Только что распаковали и просмотрели присланные радиопринадлежности. Все оказалось в целости и исправности. Для меня эта посылка настоящий праздник, тебе понятно почему, тебе не надо рассказывать, ты знаешь хорошо — радио для меня — единственная и большая радость. Теперь я благодаря твоей активной помощи имею богатую установку в Сочи, она дает прекрасный прием. А крошка «Лилипут» даст возможность слушать радио моим друзьям — матери и Рае. Итак, мы с тобой достигли желанного, большего хотеть не надо. Принимаем почти всю Европу и СССР, чего еще надо.
Милый мой дружочек, без слов жму твою руку родную. Осталось желать одной роскоши — это одной батареи 80 вольт. Это необязательно. Это лишь только для того, что когда заряжаются аккумуляторы, чтобы не прерывать приема. Повторяю — это уже роскошь, а не необходимость. Для меня даже и полезно прерывать слушать, ведь я засыпаю после двух часов ночи. Итак, я стал богат, как плешивая собака Рокфеллер. Сколько зависти вызывает у бедных сочинских радиолюбителей моя установка. Хорошо, говорят, Островскому, у него в Харькове волшебные друзья, у нас на друзей слабо. Я предлагаю тогда одному из радиопомешанных меняться за одну ногу. Тогда они смущенно замолкают. Точка.

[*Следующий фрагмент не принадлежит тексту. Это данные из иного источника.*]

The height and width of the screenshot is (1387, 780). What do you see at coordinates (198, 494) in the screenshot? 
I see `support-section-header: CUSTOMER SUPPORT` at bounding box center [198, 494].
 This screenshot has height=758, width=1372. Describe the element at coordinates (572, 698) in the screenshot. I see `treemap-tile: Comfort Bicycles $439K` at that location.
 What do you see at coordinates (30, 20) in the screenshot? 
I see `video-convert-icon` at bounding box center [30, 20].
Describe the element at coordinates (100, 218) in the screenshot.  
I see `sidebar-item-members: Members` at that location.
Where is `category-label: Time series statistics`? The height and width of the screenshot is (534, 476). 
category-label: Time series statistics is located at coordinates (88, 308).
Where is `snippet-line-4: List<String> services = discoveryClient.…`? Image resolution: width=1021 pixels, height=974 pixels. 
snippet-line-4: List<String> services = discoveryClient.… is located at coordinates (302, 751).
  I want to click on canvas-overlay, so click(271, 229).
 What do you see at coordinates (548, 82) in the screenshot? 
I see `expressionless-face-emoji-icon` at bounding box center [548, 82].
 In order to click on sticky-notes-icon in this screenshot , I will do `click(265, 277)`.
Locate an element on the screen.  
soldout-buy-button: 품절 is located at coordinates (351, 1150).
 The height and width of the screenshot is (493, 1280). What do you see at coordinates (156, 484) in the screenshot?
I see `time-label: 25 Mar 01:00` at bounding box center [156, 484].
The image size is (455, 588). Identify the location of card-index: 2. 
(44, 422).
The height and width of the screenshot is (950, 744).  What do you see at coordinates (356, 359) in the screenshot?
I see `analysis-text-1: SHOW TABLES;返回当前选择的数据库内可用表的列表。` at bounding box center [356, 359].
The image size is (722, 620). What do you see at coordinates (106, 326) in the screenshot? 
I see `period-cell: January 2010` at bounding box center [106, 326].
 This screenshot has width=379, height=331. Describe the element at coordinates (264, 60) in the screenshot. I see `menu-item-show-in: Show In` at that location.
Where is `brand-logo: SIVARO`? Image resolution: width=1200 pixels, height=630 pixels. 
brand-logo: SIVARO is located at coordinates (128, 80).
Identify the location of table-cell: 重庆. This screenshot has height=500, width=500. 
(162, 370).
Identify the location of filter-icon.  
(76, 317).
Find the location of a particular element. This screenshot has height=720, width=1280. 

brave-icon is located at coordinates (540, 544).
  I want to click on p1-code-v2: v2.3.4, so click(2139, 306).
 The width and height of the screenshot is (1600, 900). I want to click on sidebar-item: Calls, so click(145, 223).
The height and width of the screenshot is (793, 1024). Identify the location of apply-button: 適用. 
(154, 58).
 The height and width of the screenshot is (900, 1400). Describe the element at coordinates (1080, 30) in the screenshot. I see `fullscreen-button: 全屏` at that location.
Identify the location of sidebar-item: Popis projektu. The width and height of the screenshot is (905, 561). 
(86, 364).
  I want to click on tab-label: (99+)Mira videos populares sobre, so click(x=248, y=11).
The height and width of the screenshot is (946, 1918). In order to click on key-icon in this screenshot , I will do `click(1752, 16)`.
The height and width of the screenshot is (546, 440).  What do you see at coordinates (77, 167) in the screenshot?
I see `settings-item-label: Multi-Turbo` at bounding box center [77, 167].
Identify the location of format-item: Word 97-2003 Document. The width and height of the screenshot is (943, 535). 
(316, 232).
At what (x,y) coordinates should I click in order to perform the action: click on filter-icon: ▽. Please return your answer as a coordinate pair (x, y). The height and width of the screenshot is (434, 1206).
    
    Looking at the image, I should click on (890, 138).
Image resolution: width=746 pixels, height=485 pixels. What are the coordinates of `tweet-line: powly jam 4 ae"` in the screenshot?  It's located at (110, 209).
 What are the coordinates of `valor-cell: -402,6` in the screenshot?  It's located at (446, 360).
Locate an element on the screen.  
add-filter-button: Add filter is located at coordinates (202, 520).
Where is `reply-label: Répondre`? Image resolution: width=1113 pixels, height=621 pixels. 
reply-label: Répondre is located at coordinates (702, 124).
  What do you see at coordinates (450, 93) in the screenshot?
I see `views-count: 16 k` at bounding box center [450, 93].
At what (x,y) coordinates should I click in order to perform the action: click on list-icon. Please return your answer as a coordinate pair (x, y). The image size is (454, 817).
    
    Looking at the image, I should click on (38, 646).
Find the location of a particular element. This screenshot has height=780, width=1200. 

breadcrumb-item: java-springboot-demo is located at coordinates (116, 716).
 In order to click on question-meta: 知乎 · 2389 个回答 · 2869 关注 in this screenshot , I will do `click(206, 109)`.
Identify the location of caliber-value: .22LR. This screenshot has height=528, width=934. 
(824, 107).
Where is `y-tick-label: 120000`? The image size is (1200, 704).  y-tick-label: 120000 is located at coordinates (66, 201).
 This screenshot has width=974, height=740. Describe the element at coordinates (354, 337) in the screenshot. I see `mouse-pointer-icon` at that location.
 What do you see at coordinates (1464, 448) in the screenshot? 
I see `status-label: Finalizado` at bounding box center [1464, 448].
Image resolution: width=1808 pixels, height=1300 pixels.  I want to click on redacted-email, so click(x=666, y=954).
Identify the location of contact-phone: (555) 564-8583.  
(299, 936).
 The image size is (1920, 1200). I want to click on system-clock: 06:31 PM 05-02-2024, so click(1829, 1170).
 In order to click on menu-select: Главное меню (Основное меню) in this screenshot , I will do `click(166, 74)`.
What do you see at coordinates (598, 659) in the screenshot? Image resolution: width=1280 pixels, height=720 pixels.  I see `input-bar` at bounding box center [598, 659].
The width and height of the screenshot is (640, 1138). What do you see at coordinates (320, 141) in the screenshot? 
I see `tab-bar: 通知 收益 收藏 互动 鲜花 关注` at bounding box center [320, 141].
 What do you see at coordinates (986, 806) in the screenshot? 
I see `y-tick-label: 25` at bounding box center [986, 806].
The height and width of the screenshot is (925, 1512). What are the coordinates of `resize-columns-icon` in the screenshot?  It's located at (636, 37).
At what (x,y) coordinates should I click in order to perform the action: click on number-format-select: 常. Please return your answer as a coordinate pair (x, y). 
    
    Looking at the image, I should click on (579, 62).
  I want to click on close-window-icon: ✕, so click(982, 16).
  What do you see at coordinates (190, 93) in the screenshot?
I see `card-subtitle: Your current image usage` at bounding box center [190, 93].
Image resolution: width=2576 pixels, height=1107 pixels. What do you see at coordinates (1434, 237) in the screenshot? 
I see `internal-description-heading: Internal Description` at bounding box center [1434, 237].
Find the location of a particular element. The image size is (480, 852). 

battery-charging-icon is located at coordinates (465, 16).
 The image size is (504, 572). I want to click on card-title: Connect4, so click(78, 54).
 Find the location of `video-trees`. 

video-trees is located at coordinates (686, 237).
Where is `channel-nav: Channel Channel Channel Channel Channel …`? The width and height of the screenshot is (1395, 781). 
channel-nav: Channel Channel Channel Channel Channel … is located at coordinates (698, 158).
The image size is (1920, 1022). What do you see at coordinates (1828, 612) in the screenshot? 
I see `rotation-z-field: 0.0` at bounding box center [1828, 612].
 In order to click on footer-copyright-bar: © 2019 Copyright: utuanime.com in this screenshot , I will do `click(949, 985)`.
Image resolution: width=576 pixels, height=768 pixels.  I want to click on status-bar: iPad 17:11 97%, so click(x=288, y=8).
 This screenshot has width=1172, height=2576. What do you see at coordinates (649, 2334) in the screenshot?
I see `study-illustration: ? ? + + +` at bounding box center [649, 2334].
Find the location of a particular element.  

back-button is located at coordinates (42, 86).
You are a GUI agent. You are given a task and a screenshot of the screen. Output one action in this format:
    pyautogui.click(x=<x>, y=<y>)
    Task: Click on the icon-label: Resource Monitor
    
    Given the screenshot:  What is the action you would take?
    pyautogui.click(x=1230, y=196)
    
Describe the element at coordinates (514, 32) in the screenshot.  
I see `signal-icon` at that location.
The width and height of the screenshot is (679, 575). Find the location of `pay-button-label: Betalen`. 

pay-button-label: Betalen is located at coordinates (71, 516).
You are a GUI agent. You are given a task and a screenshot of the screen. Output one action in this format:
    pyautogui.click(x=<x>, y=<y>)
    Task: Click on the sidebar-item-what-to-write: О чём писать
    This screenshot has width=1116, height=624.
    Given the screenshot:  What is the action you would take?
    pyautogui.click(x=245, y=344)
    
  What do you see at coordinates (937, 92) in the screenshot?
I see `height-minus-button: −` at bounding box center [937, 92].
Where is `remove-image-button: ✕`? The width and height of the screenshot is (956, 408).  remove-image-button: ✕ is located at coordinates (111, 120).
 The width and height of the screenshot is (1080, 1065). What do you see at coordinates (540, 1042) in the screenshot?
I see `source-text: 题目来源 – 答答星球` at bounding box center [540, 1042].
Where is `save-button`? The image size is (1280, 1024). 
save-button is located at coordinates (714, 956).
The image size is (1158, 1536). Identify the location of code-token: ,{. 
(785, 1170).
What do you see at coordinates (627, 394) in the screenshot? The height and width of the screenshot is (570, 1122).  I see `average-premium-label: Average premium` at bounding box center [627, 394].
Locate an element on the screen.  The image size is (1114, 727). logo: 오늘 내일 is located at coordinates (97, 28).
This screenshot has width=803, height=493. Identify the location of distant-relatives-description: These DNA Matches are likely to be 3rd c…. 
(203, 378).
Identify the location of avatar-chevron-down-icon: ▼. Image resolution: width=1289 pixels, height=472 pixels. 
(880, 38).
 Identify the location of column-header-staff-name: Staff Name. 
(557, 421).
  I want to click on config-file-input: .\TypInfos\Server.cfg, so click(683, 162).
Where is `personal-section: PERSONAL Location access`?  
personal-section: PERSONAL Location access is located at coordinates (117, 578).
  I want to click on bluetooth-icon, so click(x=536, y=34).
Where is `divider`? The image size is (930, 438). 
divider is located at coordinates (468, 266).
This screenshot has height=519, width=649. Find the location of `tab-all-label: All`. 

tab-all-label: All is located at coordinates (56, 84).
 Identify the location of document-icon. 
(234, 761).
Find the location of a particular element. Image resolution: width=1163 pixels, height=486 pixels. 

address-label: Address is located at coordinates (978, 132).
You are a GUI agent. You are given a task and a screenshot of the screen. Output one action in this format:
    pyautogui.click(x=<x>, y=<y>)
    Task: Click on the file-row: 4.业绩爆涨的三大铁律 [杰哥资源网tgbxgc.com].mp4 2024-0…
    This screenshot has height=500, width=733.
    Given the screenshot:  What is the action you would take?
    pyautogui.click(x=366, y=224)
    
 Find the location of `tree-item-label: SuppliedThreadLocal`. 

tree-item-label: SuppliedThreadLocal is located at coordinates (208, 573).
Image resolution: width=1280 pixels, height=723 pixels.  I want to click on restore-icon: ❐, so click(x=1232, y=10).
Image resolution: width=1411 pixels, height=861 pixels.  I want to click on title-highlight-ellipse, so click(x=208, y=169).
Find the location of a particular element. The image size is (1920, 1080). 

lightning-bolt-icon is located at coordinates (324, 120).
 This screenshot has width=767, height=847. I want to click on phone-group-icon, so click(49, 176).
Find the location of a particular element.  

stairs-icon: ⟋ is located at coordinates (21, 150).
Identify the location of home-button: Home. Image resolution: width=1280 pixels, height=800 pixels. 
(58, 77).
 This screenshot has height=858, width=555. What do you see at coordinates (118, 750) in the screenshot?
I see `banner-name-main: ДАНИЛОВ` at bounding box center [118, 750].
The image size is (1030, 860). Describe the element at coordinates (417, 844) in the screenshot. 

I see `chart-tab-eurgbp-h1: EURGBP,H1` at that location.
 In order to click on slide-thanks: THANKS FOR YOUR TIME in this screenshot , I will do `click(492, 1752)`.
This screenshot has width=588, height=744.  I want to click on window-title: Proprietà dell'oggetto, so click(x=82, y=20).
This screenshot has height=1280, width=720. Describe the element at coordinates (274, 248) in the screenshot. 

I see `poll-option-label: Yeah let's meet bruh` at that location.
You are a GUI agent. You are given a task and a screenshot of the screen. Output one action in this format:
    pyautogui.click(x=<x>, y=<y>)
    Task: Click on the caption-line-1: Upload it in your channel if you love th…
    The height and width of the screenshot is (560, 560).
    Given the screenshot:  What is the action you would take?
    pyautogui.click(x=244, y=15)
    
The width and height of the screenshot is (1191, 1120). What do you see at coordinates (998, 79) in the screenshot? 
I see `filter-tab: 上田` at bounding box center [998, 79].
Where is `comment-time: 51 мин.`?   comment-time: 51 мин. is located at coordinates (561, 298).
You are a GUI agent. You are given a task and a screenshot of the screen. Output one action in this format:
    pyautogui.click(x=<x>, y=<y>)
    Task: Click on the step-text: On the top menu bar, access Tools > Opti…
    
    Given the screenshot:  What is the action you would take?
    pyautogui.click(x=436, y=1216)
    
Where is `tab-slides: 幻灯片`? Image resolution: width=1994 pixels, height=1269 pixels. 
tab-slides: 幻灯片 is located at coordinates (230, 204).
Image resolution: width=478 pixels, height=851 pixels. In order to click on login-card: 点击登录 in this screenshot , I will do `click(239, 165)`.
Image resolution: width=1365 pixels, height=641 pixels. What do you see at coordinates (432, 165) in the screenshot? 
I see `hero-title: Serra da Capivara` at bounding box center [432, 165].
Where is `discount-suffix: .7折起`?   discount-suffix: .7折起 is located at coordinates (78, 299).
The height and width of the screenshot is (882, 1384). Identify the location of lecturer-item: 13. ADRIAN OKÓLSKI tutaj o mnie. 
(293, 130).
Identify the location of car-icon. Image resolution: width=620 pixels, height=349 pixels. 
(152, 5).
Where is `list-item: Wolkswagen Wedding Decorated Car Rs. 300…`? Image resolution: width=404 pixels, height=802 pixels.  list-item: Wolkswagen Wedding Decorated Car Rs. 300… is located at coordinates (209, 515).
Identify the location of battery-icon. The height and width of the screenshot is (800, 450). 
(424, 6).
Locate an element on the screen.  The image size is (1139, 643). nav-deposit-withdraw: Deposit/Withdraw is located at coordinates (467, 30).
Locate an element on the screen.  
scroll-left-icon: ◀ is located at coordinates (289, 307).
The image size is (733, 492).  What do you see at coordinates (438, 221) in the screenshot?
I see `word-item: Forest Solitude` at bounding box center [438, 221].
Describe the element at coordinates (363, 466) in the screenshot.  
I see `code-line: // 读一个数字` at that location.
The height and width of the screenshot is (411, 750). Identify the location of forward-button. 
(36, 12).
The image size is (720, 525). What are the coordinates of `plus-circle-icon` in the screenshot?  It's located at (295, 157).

За меня пишет моя мама. Милый Петя! Я должен напомнить тебе об одном данном твоем обещании — это приехать ко мне с подругой или в крайне[м случае] одному. Напиши, на сколько процентов можно верить тому, что ты приедешь. О своем здоровье я не буду ничего писать потому, что оно без перемен. Скоро будут мне резать глаза в попытках вернуть хоть немного зрения. Передай привет Фролу Васильевичу. Как пройдет боль глаз, напишу большое письмо…
А пока крепко жму твою руку. Привет друзьям.
Коля Островский.
Сочи, ул. Войкова.
2 февраля 1929 года.
35
А. А. Жигиревой
20 февраля 1929 года, Сочи.
Милая Шурочка!
Наконец-то ты отозвалась, теперь понятно и ясно, почему от тебя так долго не было вестей. Твоя деревенская работа и болезнь за все говорят.
Я все исполню, что ты писала о врачах.
Анализ уже отдал, и не сегодня-завтра явятся ко мне врачи. Факт тот, что открылась загадка моих желудочных заболеваний — это все делают глазные капли «атропин». Когда я их не закапываю, у меня нет горечи и является аппетит, а никто из врачей не мог до этого докопаться. Теперь с глазами. Я слепну, Шура, уже почти ничего не вижу. Скоро я стану слепым на 100%, это для меня будет катастрофа.
Если у тебя твой приятель врач сможет, получив от моего глазника информацию о глазах, поговорить с кем-либо из видных глазных спецов, это было бы хорошо, т. к. здешний глазник очень молод. Мне хотят делать в вены какие-то ртутные уколы для общего поднятия организма. Я не знаю, дам ли я их делать из-за сомнительной их полезности.
Милая Шурочка, я уже писал тебе о периоде сдавленности, который я переживаю. Он ведь еще продолжается, его поддерживает все растущая слепота.
У меня еще есть столько сил, чтобы не сорваться, но это все, что я мог мобилизовать.